Now on to lesson plans.  😦  Wish me luck.

Scott Who?

I’m starting to get a fair number of hits on this page through links from Con pages, so I bet people are trying to figure out who I am.  I probably need to update my “About Me” page, but here’s the not-so-skinny on who I am.

I write science fiction and fantasy under the name Scott W. Baker, but no one ever seems to include my W.  Not sure why that is.  There are other Scott Bakers (and of course Scott Bakker) out there writing and I don’t want to be them.  But don’t call me W; I don’t want to be George Bush either.

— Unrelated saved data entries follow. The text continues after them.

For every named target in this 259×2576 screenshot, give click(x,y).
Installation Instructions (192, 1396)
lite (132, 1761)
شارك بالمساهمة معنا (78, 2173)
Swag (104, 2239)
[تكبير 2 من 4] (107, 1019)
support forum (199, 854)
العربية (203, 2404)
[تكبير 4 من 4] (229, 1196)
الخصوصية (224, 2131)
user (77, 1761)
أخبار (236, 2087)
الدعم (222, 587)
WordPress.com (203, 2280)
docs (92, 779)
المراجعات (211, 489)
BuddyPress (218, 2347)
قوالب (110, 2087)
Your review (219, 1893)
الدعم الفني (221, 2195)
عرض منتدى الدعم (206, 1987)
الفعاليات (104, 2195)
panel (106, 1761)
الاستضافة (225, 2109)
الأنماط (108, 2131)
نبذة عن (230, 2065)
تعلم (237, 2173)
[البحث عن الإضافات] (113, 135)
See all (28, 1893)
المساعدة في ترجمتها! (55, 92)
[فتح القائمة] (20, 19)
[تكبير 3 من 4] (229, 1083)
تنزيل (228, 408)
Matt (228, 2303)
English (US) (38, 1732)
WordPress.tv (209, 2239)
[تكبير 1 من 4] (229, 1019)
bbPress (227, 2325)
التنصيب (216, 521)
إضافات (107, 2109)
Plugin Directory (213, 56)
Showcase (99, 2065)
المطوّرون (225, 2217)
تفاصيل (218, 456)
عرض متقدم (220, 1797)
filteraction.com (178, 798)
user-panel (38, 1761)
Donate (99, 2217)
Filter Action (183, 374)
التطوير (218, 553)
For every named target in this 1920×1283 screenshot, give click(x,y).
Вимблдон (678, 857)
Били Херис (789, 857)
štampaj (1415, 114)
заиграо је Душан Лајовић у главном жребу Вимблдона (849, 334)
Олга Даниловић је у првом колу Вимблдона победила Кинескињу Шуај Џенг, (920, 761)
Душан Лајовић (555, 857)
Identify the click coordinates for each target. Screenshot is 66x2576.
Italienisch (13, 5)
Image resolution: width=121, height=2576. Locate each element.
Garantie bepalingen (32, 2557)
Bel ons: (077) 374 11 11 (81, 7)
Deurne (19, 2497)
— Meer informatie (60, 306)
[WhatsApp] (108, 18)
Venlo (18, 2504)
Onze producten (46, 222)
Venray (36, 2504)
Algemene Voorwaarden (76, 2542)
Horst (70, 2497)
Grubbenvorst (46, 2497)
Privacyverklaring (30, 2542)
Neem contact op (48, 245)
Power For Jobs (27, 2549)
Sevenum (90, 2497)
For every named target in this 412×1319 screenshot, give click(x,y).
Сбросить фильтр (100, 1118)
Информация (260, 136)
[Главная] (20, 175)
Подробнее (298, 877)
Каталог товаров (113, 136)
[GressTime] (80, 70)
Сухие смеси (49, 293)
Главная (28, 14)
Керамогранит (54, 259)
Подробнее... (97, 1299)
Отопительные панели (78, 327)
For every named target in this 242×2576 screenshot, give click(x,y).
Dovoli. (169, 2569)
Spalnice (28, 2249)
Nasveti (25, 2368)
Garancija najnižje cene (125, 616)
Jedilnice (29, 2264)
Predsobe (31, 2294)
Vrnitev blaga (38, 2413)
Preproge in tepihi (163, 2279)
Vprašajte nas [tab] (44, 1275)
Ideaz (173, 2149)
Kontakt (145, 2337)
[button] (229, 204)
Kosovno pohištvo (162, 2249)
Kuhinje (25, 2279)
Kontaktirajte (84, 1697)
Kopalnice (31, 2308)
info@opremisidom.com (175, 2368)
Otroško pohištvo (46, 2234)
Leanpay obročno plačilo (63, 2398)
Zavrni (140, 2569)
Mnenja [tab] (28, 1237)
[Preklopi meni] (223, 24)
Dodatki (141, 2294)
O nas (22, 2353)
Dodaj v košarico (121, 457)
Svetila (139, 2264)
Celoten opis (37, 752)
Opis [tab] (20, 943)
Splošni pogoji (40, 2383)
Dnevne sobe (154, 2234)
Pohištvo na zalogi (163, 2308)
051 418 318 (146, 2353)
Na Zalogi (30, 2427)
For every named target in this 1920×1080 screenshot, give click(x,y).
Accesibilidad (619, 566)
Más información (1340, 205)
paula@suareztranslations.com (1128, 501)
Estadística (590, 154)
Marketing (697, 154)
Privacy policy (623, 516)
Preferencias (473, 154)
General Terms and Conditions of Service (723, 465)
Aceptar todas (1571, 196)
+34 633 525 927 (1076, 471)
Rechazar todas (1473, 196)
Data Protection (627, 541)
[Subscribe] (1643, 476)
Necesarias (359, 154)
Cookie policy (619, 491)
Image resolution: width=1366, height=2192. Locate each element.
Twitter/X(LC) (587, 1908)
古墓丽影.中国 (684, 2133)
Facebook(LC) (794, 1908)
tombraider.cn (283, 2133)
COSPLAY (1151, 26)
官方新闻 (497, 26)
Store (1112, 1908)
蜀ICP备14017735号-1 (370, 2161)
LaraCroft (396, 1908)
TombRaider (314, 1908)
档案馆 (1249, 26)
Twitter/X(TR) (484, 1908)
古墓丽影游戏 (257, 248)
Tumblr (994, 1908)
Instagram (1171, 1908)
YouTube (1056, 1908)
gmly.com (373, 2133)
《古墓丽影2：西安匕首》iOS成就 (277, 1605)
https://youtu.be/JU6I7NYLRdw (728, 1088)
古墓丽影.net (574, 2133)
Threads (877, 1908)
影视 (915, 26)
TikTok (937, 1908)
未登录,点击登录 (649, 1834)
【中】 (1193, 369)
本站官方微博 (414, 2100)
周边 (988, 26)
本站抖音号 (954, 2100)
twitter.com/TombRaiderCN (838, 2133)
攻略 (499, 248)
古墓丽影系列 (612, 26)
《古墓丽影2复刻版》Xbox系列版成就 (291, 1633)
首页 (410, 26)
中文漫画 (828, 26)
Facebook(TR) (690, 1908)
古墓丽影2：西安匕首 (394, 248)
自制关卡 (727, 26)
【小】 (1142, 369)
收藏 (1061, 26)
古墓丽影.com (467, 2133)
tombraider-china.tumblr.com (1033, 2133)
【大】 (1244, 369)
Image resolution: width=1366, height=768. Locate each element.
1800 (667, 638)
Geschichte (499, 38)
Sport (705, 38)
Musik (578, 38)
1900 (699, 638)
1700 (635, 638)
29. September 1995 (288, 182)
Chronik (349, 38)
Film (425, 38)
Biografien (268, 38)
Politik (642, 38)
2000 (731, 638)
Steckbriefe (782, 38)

My claim to not-quite-fame is my story “Poison Inside the Walls” which placed in the 26th annual, international Writers of the Future contest and was published in the related anthology.  Since then, my fiction has appeared in Escape Pod, Daily Science Fiction, and other fun places.

What do I write about?  I’m all over the place, really.  Civilizations in space, space pirates, zombies (not in space…yet), time travel, aliens, paranormal events, military sci-fi, distopias, near future, farcical comedy, serious moral dilemmas…  Yeah, I cover the spectrum.  You can get a better taste by looking at my bibliography.

No, I have no published novels at present.  No, there are no novels immediately forthcoming.  Yes, I do have novels in the works, but who doesn’t?  When I get a novel finished, blog readers will be the first to know.

When not writing, I teach high school math.  I have a beautiful wife and a brilliant daughter (adjectives interchangeable).  I have a dachshund, a mutt, and the same cat in two different sizes.  I wear Hawaiian shirts — especially at cons.

So that’s me.  If you need to know more, don’t be afraid to ask.  And I’ll see you at the cons!